I went to my local fish store 3 days ago pick up tubing for my air pump and I came across this used 10 gallon for 15 dollars, it included a hood, air pump, and lights. I had an extra 10 gallon heater, and thermometer. It took a little bit of cleaning but turned out really nice. Later that day I was up in the attic and found a marble Trojan horse head that was used as a book-end. I took it apart, took out the screws and placed it my tank. My buddy had extra tan rocks and I bought a 5 dollar bag of sand. This is going to be my "Beach of Troy" themed tank.. I'll post more pictures of the progress. 

Let me know what u think?


----------



## emc7 (Jul 23, 2005)

I like the look.

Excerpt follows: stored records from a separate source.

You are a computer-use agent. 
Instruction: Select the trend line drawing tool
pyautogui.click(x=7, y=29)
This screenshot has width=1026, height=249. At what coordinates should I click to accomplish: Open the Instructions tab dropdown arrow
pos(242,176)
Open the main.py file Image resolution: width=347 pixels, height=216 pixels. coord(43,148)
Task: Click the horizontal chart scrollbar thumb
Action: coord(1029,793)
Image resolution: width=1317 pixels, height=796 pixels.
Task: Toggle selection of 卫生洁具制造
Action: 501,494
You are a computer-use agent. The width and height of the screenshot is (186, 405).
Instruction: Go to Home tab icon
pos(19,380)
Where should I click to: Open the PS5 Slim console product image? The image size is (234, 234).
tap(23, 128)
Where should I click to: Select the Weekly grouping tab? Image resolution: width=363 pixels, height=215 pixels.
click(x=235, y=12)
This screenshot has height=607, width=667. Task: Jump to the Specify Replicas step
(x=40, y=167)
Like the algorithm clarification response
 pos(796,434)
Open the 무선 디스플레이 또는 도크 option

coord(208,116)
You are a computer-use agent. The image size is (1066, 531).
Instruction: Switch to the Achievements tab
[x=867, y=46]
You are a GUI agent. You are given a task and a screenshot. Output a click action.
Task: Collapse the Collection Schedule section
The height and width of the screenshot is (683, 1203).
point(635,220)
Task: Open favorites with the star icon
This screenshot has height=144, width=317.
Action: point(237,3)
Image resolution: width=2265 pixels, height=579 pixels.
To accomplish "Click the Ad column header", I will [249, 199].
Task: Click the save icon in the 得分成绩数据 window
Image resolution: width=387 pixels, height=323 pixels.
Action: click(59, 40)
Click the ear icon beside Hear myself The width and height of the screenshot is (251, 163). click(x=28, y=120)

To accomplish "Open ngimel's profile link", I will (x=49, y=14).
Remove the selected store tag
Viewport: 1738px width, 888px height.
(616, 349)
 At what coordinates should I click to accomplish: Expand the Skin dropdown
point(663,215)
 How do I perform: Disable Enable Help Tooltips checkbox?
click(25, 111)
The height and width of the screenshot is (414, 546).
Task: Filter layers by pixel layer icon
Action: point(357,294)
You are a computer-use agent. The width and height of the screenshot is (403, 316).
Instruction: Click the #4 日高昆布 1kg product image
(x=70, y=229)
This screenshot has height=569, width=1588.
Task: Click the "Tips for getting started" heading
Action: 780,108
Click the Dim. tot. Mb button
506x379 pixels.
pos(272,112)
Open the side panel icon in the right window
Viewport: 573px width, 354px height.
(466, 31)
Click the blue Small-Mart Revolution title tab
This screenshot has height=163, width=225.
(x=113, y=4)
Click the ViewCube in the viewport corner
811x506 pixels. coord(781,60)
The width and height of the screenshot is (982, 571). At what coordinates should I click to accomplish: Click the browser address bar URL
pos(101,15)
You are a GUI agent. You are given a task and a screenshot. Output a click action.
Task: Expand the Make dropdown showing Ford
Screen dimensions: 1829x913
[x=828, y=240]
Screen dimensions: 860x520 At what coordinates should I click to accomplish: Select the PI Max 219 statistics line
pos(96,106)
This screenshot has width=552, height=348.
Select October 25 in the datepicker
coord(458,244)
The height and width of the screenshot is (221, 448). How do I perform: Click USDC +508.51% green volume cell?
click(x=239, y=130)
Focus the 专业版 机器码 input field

Can you spare a chess set, too?


----------



## funlad3 (Oct 9, 2010)

That's clever! And EMC7, I don't know if your kidding or not, but a small plastic chess set would look awesome in there.


----------



## ftsdeploy (Feb 5, 2011)

When to home depot, picked up some rocks for 4 bucks, scrubbed them with hot water. 
Next: Java Moss


Uploaded with ImageShack.us


----------



## blindkiller85 (Jan 8, 2011)

Looks sweet thus far.


----------



## emc7 (Jul 23, 2005)

Like the rocks a lot, but I expect they will up your pH (test and compare to other tanks). Some won't, but a lot of rocks that look like that are limestone or concrete. Just avoid the softwater fishes and it will fine. Tempted to tell you to get a pair of small tangs. Maybe Julidochromis ornatus.


----------



## ftsdeploy (Feb 5, 2011)

emc7 said:


> Like the rocks a lot, but I expect they will up your pH (test and compare to other tanks). Some won't, but a lot of rocks that look like that are limestone or concrete. Just avoid the softwater fishes and it will fine. Tempted to tell you to get a pair of small tangs. Maybe Julidochromis ornatus.


wow.. imagine that the PH went up hahaha. I picked up the ph test set, this one is at 7.6ish and my other tanks at about 7.4ish


----------



## konstargirl (Dec 2, 2009)

I love the bricks!  now.. What about some plants. ^^


----------